+++ Records supplied +++

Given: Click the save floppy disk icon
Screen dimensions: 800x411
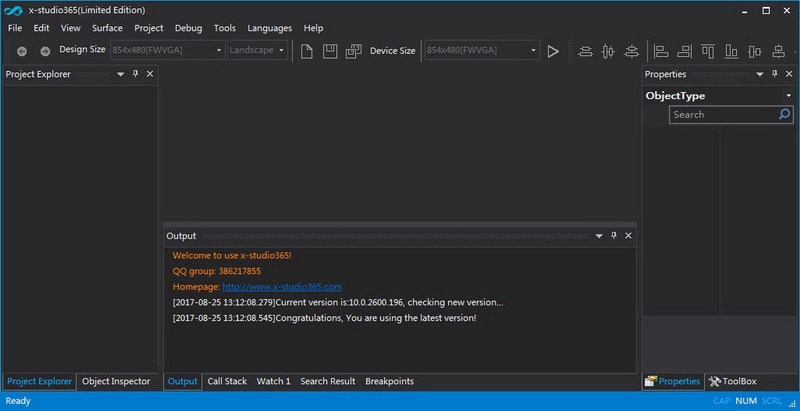Looking at the screenshot, I should point(330,51).
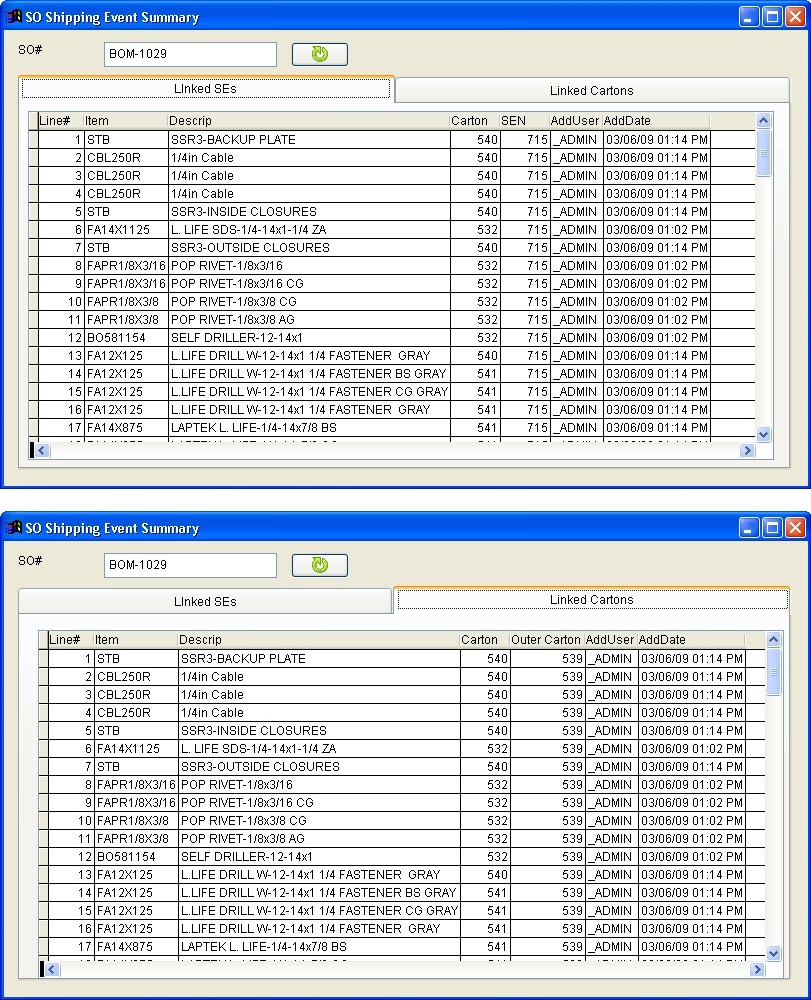Image resolution: width=811 pixels, height=1000 pixels.
Task: Focus the SO# text box in the bottom window
Action: point(190,565)
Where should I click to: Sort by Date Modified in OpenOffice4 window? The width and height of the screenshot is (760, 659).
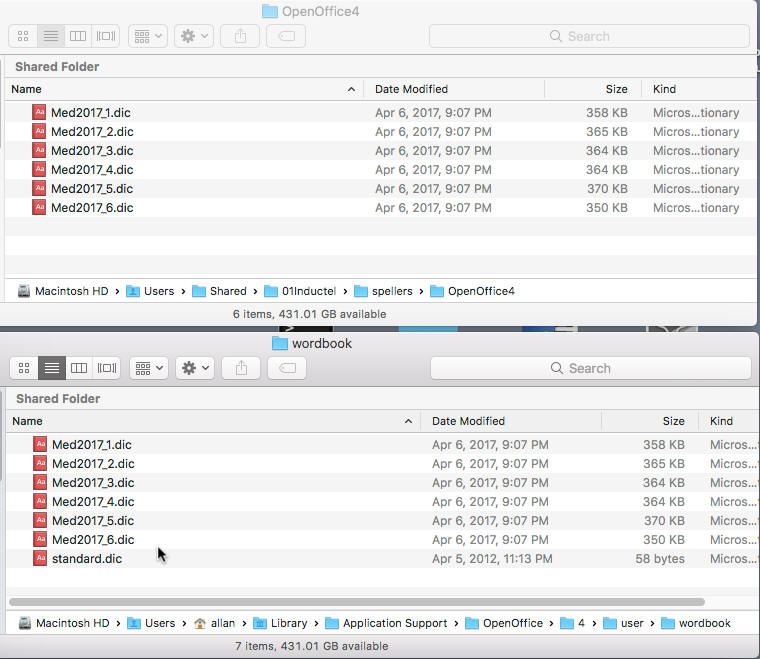pyautogui.click(x=411, y=89)
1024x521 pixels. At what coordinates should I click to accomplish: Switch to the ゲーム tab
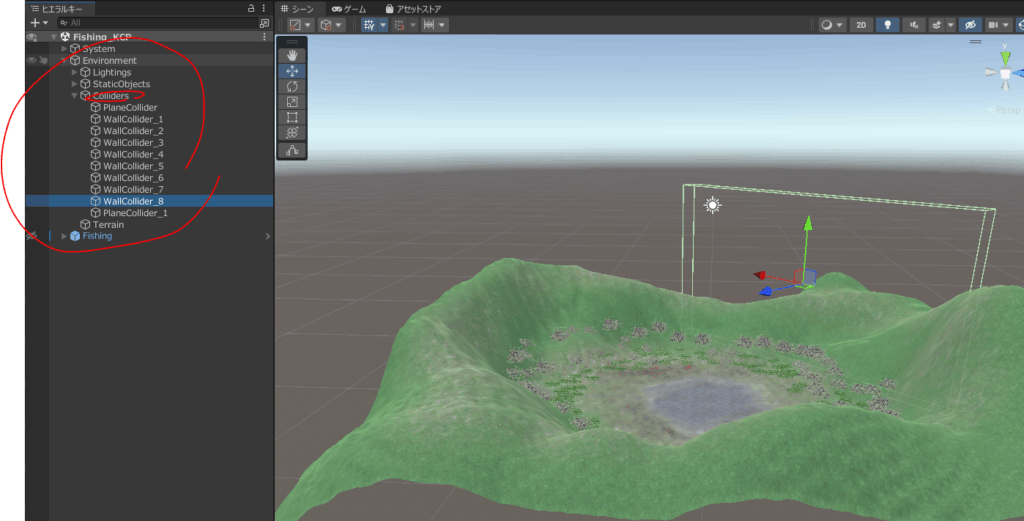[x=349, y=8]
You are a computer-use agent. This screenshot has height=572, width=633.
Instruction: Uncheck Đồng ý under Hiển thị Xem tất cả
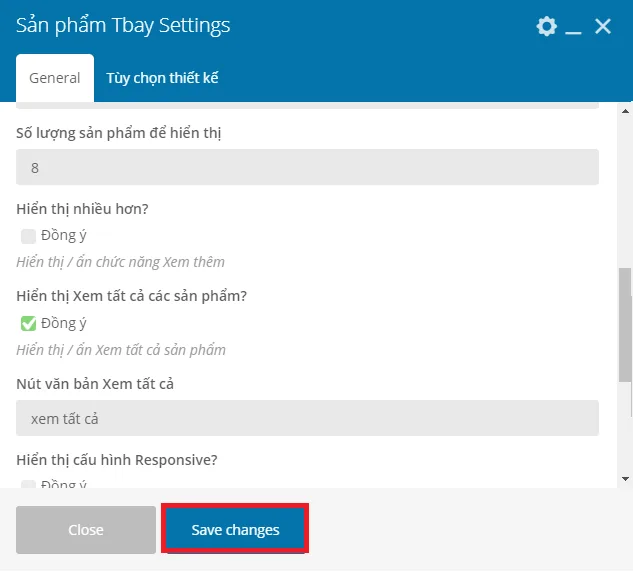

+++

== What you need to do ==
When you repeat the data, keep it exact and drop every picture.

== Output of the exercise ==
Given: Click the save floppy disk icon
Screen dimensions: 800x411
Looking at the screenshot, I should point(330,51).
Image resolution: width=811 pixels, height=1000 pixels.
Task: Focus the SO# text box in the bottom window
Action: point(190,565)
Where should I click to: Sort by Date Modified in OpenOffice4 window? The width and height of the screenshot is (760, 659).
pyautogui.click(x=411, y=89)
1024x521 pixels. At what coordinates should I click to accomplish: Switch to the ゲーム tab
[x=349, y=8]
You are a computer-use agent. This screenshot has height=572, width=633.
Instruction: Uncheck Đồng ý under Hiển thị Xem tất cả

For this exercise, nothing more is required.